Servings: 6, Serving Size: 2 Strawberries
A dozen strawberries
2/3 cup of shredded coconut
¾ cup of white chocolate chips
1 cup of milk chocolate chips
A dozen toothpicks
A Styrofoam base
Wash the strawberries and dry them thoroughly. You can set on a cooling rack to make sure they are completely dry before use.
Place the milk chocolate and white chocolate in a microwave-safe bowl and microwave until it is melted, stirring after every 30 seconds. Overheated chocolate gets thick and hard to work with, you might need to add a little vegetable shortening to thin it out and make it more smooth if this occurs.
Insert a toothpick into the middle of the strawberry to help with handling.
Put a few tablespoons of each chocolate into two Ziploc bags, (or a piping bag) press the chocolate all the way down, make a little snip at the corner and save it for later use.
Holding a strawberry by the toothpick, pull the leaves back so that they don’t get chocolate on them, dip it in chocolate, twirling it in a circular motion to evenly cover most of the berry.
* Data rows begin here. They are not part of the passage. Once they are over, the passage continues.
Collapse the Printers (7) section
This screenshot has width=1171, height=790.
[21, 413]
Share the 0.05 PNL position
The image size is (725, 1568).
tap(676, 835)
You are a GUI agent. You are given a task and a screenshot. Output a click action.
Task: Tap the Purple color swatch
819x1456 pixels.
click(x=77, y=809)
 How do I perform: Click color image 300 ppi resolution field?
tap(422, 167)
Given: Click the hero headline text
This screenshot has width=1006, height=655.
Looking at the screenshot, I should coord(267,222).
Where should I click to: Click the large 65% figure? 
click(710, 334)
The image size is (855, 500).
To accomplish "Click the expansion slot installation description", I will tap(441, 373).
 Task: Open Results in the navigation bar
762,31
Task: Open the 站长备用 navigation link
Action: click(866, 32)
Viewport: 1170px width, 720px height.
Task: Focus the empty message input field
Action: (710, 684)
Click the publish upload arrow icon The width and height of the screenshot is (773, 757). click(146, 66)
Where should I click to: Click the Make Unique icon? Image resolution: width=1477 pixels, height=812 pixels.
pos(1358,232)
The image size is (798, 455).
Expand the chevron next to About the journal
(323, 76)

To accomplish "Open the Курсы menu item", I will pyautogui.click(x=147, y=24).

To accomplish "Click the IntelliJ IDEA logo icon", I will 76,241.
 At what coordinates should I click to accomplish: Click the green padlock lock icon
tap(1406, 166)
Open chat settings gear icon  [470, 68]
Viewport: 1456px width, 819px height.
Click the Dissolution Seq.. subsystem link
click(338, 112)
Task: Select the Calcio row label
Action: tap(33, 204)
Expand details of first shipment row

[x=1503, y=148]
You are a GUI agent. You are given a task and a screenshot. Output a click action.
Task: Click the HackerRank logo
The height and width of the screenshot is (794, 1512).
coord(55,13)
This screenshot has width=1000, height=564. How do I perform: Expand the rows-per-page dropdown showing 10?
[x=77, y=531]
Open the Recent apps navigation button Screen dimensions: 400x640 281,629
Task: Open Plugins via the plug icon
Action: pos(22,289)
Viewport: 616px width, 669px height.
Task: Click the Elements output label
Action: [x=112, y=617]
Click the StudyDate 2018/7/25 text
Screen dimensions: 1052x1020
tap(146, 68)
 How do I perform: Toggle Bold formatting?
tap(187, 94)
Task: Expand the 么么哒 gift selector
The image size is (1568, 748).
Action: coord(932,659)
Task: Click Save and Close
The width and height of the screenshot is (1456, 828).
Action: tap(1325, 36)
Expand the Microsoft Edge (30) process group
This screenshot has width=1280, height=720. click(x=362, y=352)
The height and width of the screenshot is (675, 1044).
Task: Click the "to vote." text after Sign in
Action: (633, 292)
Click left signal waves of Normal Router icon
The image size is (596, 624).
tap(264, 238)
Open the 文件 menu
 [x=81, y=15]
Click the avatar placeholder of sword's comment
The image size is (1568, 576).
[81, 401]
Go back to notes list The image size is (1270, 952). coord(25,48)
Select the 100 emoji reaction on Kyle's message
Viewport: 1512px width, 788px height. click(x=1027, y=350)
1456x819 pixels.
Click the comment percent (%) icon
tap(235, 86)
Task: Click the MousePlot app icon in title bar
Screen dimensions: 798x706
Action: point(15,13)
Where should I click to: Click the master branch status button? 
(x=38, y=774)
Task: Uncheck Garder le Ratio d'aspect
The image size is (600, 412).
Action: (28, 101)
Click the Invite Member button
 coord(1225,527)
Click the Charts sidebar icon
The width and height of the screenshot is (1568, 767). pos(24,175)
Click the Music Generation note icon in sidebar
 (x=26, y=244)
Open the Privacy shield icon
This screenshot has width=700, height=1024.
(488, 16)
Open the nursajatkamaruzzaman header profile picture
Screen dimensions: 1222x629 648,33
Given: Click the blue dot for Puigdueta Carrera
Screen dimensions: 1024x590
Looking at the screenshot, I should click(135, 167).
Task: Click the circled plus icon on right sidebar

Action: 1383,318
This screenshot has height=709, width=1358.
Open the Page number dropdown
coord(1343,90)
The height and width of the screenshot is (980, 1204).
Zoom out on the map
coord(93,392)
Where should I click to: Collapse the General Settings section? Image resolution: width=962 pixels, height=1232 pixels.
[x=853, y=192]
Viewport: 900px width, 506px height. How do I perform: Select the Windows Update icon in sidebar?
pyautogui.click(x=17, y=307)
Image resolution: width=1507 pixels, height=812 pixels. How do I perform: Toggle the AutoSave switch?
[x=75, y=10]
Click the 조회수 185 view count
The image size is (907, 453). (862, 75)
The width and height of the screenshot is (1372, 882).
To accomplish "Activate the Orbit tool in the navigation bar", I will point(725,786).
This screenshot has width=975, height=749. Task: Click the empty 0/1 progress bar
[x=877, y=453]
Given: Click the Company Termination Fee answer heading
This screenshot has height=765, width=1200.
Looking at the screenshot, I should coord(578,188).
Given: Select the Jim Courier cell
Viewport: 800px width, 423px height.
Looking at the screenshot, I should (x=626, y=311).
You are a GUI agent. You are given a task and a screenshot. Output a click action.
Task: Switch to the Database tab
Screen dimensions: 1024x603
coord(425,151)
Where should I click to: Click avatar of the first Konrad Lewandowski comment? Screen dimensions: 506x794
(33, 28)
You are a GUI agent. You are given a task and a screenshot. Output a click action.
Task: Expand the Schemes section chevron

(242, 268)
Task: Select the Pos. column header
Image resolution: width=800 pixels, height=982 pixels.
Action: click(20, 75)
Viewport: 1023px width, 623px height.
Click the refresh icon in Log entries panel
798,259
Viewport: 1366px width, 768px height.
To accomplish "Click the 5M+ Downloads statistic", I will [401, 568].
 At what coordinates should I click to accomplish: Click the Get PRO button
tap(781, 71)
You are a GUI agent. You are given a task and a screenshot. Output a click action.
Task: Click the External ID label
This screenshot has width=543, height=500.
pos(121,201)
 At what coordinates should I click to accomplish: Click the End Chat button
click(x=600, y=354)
Twirl as you lift it from the chocolate it so that any excess chocolate drips back into the bowl.
After this, make designs using the piping chocolate of your choice. Prop the strawberries in the Styrofoam base .
Also, you can tap the chocolate strawberries in the coconut before piping. However, make sure not to press it all the way in.
Once all of the berries are dipped, refrigerate them for 30 minutes to set the chocolate.